Nostalgia is eroding away my cynical edge. Suddenly, Stauffer’s fluorescent lights, the JDUC’s funky smell and Mac-Corry’s catacomb-like cement stairs are bordering on endearing—clearly some sort of strange fourth-year sentimentality is kicking in. On bad days I still curse the damp, bone-chilling Kingston wind, dodge getting splashed by cars on Brock Street as I grumble about some ridiculously small failed expectation and worry that my finely-honed jay-walking skills could lead to disaster should I move to a bigger city.

However, looking back at what has been an anxiety-plagued, yet fruitfully fun, year with an uncomfortably sincere sigh is, perhaps, a little easier than Thinking About Deep Shit and Asking Big Questions About The Future. But one thing I’ve ascertained is that I have trouble envisioning my life without school. This both settles and unsettles me. I’ve been educationally institutionalized for so long, I twitch nervously when I don’t have a stack of books to read.
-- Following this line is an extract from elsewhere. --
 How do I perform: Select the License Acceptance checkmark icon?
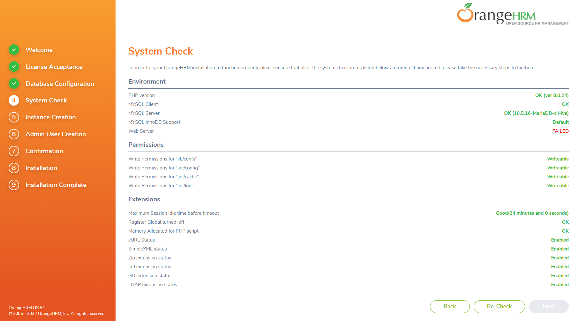click(x=14, y=67)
Clearly there is life after undergrad just as there is life without it. And due to these Difficult Economic Times many of my scientifically-inclined peers are discovering that despite the $60,000 investment over four years there may not be a stable place for them in the wide world—just as humanities students have it rubbed into their faces during frosh week. University isn’t necessarily the smartest route after all. But much as I’d like to entertain thinking outside the classroom, I find myself coming back to it. Since I’ve signed up for the next step and another one to two years, how to justify my decision to stay in school next year? Hanging out with words is allegedly one of my strengths and maybe I’m not adventurous or creative enough to think to do anything different. I know I’m extremely privileged to have this option, but unlike those students who, in a study by the University of California, Irvine, claimed they expected decent marks just for showing up, I’ve also worked for it.
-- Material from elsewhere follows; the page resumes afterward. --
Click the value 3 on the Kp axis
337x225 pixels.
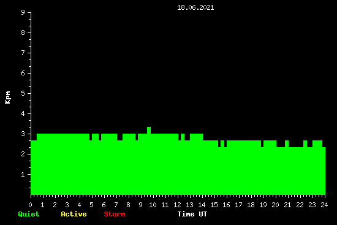[23, 134]

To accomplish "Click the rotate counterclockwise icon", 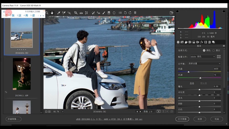I will (x=125, y=13).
These students’ sentiments are trickily in line with the obnoxiously classist Globe and Mail columnist Margaret Wente’s take on our generation as “trophy children” (read: coddled over-achievers who grow up believing they can do anything and are applauded for participation). I still maintain that any actual self-respecting and -deprecating over-achiever has a more heightened sense of self-awareness than Ms. Wente herself seems to possess.
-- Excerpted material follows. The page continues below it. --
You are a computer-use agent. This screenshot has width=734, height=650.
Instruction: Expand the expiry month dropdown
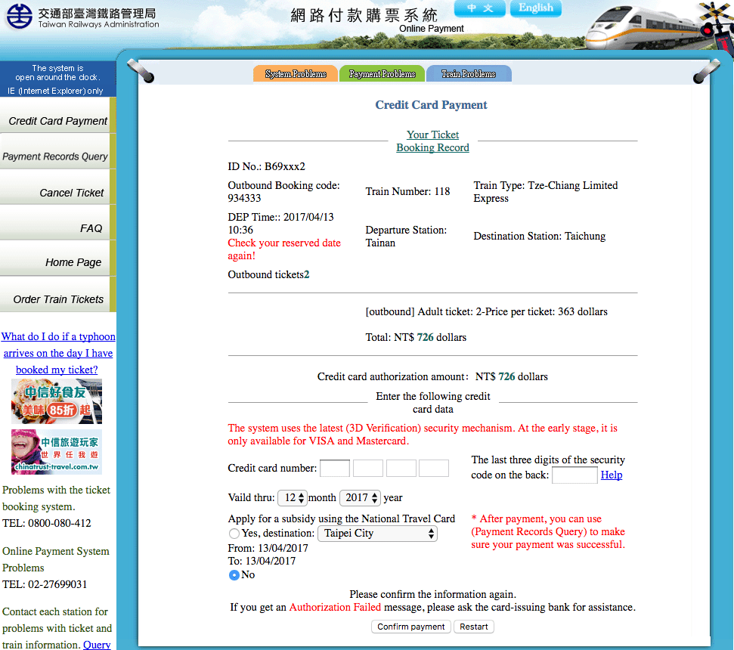click(292, 497)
The phrase “It’s a good time to stay in school” gets thrown around a lot. Somehow this sage advice just isn’t enough for me. I guess I’m torn between stabbing at practicality and harbouring big dreams. One sassy and brilliant professor offered me this simple reflection: undergrad is one of those times that, in retrospection, you have to work on self-improvement. Disregarding the squalor in which I live and how I’m frantically typing out this overtly self-indulgent editorial on a press day, I just hope this has been—and continues to be—the case.